Virginia’s General Assembly is considering a large number of bills that address our energy economy, climate change and the environment. Unlike prior years, several bills are likely to pass. The Zero Carbon team reviewed the 100-plus House bills and the 50-plus Senate bills. The topics range from updates to boards and committees to overhauling the structure of regulated utilities and banning fossil fuel use. We identified bills that are consistent with ZCV Legislative Priorities and that would generate immediate results.
We endorse Senator Favola’s SB 94 (which has passed in the senate) and Delegate Reid’s HB 714. These bills update Virginia’s Energy Plan (Title 67 of the Virginia Code) to address Virginia’s greenhouse (GHG) gas emissions. The most important element is that they require the quadrennial energy plan developed by the executive branch to be drafted to achieve net-zero carbon energy for all sectors of Virginia’s economy no later than 2050. ZCV helped develop these bills.
We endorse Delegate Subramanyam’s HB 525 which establishes a statewide greenhouse gas inventory. HB 525 puts in place the requirement that we measure and monitor our progress in cutting GHG emissions, a foundational piece for decarbonizing our economy. ZCV helped draft this bill.
We endorse the Virginia Clean Economy Act, Delegate Sulllivan’s HB1526 and Senator McClellan’s Senate version SB 851. These are sweeping bills that would lead to decarbonization of the energy sector by 2050, with wide-ranging impact on energy policy in Virginia over the next several decades. We note three major caveats.
First, the bill would require phase out of nuclear power because the renewable portfolio standard (RPS) is based on “total electric energy sold,” which the bill indirectly defines as including nuclear. This appears to be an editing error and should be corrected. It is impossible to decarbonize the electricity sector sufficiently fast at reasonable cost without nuclear. Second, the bill only addresses the electric power sector. Although the power sector is key to decarbonization, we need an economy-wide decarbonization. Third, the bill’s highly prescriptive goals and targets need to be evaluated to determine if they will yield the best result for Virginia (that is fastest decarbonization and lowest cost). Regardless, the VCEA would put into law a mandatory RPS, energy efficiency requirements, and initiate carbon emissions regulations which are all needed to move to a zero carbon electric power sector.
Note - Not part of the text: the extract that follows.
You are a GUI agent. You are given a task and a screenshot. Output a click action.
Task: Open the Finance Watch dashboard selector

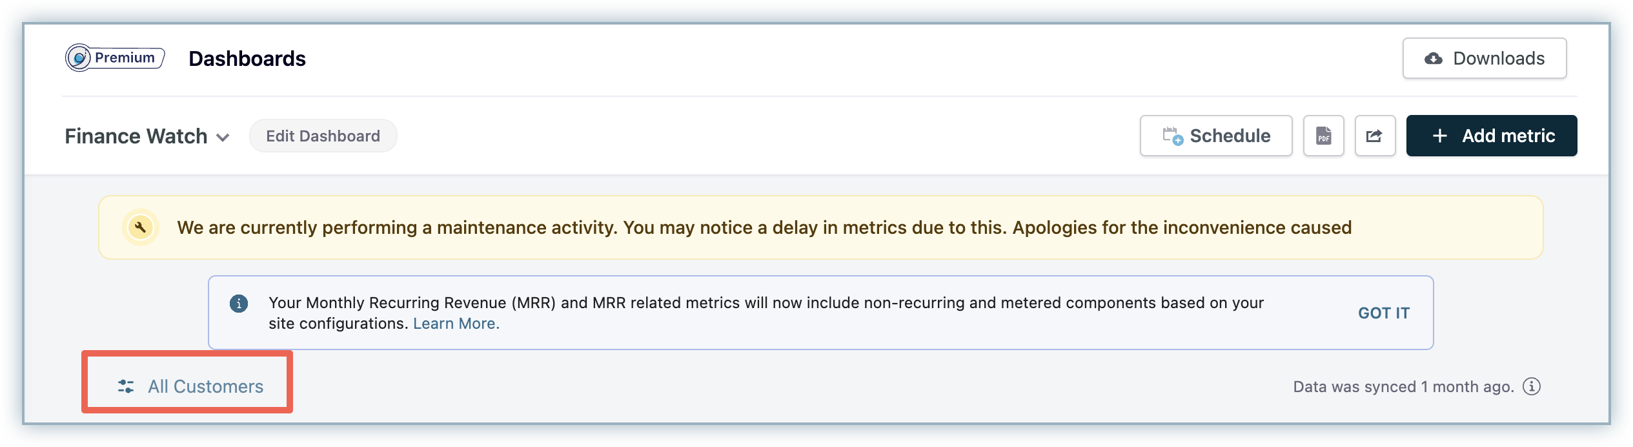point(136,136)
We endorse several bills related to the VCEA. We recommend amending Senators Bell’s and Sullivan’s energy efficiency standards bills (SB 354 and HB 1450) to require greater efficiency gains over a shorter period of time. As written, the bills would result in roughly a 13 to 14 percent reduction in energy use by 2030, which is not an aggressive target. At a minimum, Virginia’s goals should match what has been accomplished in Maryland and the bills should be amended to require a per capita electricity usage and peak demand reduction of 15 percent by 2027 and then an incremental savings of two percent a year thereafter. We endorse Delegate Sullivan’s HB 1451, which is a standalone RPS bill that matches language in HB 1526. We endorse Delegate Herring’s HB 981 and Senator Lewis’s SB 1027 which direct Virginia to join the Regional Greenhouse Gas Initiative.
We endorse Delegate Kory’s HB 75 that allows Dominion’s proposed electric school bus pilot program to move forward. We recommend that the bill be amended to require reporting by an independent third-party. The report must document the program’s economic impacts in terms of jobs and costs to ratepayers and it must document the impact the program has on carbon emissions. The bill also should be amended to require that the State Corporation Commission’s approval to make the program permanent must require evidence that the program reduces CO2 emissions in Virginia. We prefer HB 75 over Senator Lucas’s SB 988, because SB 988 effectively skips the pilot phase and moves too quickly to giving Dominion priority in developing electric school bus programs for the commonwealth. Options that enable competitive, market based solutions for electrifying Virginia’s school bus fleet should be considered, as well.
Other bills that we endorse are:
- Delegate Hurst’s HB 1303, Delegate Newman’s SB 549, and Delegate Lewis’s SB 817 with respect to their inclusion of nuclear as a carbon-free energy resource. We do not endorse expanding these to include technologies other than nuclear.
- Delegate Kilgore’s HB 754 which provides support for transitioning our coal field regions to a renewable energy economy.
- Delegate Jones’s HJ 131 and Senator Bell’s SJ 32 which would require the Department of Environmental Quality to develop a Clean Transportation Plan.
- Delegate Helmer’s HB 1297 which expands the SCC from three to five members.
- Delegate Kory’s HB 1298 which would allow the SCC to consider GHG emissions when approving new electric power generating facilities.
- Delegate Reid’s electric car rebate program, HB 717, and Senator Surovell’s broader alternative and efficient energy subsidies and rebates bill, SB 634.
- Delegate Mugler’s HB 234 which would require the Secretary of Commerce and Trade to develop a Virginia Offshore Wind Master Plan that identifies specific measures that will facilitate the establishment of the Hampton Roads region as a wind industry hub.
- Delegate Mason’s HB 1664 and Senator Hayes’s SB 860 which would put the construction or purchase of at least 5,200MW of offshore wind in the public interest.
There are many other energy-related bills that warrant further consideration and could help ensure Virginia is on the right path to decarbonization. We will update our endorsement as we continue to evaluate the bills currently on the table, and we hope you will also voice your support for practical legislation that can effectively reduce greenhouse gas emissions and secure a brighter future for all Virginians.